Exercise prompt:
Line count for the string "agent": state how many lines in the records below hold it, giving only the number.

Provided material:

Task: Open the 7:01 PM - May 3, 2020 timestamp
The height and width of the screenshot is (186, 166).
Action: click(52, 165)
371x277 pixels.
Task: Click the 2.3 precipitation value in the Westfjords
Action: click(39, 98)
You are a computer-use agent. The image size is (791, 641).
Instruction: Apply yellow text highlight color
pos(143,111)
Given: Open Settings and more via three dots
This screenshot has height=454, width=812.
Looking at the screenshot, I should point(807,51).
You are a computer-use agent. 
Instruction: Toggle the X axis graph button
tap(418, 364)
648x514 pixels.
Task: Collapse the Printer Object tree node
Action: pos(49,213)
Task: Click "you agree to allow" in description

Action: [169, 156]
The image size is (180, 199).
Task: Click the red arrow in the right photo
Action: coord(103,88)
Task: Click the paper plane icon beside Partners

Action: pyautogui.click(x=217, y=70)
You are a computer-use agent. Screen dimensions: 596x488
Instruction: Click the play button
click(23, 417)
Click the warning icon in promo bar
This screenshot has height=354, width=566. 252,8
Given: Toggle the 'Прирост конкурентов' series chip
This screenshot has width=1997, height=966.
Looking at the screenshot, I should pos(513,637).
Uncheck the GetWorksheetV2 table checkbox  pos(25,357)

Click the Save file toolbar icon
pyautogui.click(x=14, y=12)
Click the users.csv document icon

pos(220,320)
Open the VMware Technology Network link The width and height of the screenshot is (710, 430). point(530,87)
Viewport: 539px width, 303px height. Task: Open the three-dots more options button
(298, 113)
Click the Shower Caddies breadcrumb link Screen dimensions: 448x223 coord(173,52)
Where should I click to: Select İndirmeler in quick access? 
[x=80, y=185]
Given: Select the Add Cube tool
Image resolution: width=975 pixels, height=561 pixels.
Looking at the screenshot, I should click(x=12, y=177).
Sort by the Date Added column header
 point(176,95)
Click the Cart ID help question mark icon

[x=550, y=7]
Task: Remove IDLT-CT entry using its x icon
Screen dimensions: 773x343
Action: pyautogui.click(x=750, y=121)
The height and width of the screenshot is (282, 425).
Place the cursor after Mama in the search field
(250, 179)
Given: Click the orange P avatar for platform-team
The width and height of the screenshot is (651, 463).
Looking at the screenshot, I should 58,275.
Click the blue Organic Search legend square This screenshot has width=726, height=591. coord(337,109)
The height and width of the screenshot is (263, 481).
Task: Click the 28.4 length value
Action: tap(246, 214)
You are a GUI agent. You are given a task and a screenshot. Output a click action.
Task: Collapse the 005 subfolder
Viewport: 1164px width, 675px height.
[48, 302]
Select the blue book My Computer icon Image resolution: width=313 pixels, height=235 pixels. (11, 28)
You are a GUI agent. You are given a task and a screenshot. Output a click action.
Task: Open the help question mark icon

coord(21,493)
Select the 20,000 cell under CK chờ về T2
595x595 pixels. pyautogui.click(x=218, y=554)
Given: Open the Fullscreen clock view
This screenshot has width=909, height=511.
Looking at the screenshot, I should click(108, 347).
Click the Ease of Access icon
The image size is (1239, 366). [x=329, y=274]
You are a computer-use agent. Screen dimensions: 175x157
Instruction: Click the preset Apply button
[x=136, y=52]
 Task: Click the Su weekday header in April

Solution to the problem:
6